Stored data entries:

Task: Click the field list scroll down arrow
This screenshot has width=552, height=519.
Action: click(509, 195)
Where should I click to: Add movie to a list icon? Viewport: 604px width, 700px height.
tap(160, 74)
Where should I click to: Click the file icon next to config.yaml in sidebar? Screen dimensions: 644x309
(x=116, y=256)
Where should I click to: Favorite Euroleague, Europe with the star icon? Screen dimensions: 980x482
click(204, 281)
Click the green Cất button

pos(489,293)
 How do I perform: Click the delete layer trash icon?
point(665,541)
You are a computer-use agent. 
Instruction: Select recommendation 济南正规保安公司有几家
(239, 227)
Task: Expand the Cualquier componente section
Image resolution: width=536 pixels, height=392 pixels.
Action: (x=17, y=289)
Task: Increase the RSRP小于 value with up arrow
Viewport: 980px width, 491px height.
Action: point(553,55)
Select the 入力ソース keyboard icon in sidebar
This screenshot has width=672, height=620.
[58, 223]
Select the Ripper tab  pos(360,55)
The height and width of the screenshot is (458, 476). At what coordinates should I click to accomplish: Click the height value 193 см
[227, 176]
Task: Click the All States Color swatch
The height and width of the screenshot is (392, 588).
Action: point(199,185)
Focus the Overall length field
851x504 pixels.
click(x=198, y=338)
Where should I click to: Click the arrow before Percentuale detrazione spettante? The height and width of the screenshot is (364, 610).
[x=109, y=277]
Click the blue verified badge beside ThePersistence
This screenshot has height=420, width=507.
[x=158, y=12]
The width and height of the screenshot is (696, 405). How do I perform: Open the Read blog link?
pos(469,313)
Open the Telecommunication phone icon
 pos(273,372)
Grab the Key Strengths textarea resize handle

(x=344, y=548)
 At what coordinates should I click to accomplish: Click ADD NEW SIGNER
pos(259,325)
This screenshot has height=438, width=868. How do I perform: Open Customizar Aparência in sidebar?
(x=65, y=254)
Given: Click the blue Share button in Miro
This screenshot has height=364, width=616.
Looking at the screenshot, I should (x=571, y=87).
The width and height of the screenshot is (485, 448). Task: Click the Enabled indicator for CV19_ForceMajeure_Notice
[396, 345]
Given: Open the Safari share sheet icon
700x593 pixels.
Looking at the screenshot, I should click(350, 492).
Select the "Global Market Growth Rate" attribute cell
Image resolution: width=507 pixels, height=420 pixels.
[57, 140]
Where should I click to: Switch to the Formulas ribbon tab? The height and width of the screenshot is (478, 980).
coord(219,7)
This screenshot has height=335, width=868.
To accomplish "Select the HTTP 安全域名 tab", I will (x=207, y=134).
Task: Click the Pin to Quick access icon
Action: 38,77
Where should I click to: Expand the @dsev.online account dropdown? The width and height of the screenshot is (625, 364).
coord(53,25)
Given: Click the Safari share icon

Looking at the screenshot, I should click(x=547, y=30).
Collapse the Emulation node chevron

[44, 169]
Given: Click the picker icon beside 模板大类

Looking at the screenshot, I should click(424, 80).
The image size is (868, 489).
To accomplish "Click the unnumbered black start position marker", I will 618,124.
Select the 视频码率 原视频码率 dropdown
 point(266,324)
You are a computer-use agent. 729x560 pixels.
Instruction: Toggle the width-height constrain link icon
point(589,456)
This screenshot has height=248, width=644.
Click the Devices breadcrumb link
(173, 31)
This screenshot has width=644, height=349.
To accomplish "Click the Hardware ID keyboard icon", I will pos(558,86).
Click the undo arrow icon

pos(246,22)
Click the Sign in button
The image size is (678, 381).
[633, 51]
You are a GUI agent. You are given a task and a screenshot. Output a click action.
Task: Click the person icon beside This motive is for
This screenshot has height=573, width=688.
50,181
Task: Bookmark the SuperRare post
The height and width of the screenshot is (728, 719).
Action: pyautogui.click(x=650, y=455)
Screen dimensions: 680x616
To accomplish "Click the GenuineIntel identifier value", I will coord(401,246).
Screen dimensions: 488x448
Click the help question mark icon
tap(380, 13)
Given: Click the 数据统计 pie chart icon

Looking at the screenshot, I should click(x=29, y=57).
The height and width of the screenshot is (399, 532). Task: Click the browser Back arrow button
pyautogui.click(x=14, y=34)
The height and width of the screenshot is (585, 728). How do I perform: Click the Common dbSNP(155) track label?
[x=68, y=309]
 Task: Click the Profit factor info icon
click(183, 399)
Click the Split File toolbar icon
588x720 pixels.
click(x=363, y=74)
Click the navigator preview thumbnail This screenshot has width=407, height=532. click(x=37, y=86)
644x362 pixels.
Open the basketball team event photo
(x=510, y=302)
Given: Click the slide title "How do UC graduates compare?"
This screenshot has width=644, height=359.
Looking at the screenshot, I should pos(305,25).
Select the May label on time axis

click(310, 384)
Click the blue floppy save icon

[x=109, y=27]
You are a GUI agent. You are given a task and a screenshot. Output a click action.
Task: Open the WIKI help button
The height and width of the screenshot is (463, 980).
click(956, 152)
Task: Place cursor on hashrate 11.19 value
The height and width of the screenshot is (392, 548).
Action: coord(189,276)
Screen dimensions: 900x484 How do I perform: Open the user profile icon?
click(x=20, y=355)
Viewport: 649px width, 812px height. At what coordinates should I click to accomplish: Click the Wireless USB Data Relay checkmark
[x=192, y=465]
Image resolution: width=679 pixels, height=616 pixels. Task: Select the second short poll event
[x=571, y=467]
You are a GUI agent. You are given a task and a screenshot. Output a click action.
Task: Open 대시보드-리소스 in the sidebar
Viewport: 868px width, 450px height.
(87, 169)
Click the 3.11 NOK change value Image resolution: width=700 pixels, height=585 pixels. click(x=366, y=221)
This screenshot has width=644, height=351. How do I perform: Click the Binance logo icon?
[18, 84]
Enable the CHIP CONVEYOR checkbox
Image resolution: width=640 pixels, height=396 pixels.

- Exercise prompt
Look above for the line holding "This screenshot has height=248, width=644.". Print it and every line after it, exactly, through the line holding "644x362 pixels.".

- Expected answer
This screenshot has height=248, width=644.
Click the Devices breadcrumb link
(173, 31)
This screenshot has width=644, height=349.
To accomplish "Click the Hardware ID keyboard icon", I will pos(558,86).
Click the undo arrow icon

pos(246,22)
Click the Sign in button
The image size is (678, 381).
[633, 51]
You are a GUI agent. You are given a task and a screenshot. Output a click action.
Task: Click the person icon beside This motive is for
This screenshot has height=573, width=688.
50,181
Task: Bookmark the SuperRare post
The height and width of the screenshot is (728, 719).
Action: pyautogui.click(x=650, y=455)
Screen dimensions: 680x616
To accomplish "Click the GenuineIntel identifier value", I will coord(401,246).
Screen dimensions: 488x448
Click the help question mark icon
tap(380, 13)
Given: Click the 数据统计 pie chart icon

Looking at the screenshot, I should click(x=29, y=57).
The height and width of the screenshot is (399, 532). Task: Click the browser Back arrow button
pyautogui.click(x=14, y=34)
The height and width of the screenshot is (585, 728). How do I perform: Click the Common dbSNP(155) track label?
[x=68, y=309]
 Task: Click the Profit factor info icon
click(183, 399)
Click the Split File toolbar icon
588x720 pixels.
click(x=363, y=74)
Click the navigator preview thumbnail This screenshot has width=407, height=532. click(x=37, y=86)
644x362 pixels.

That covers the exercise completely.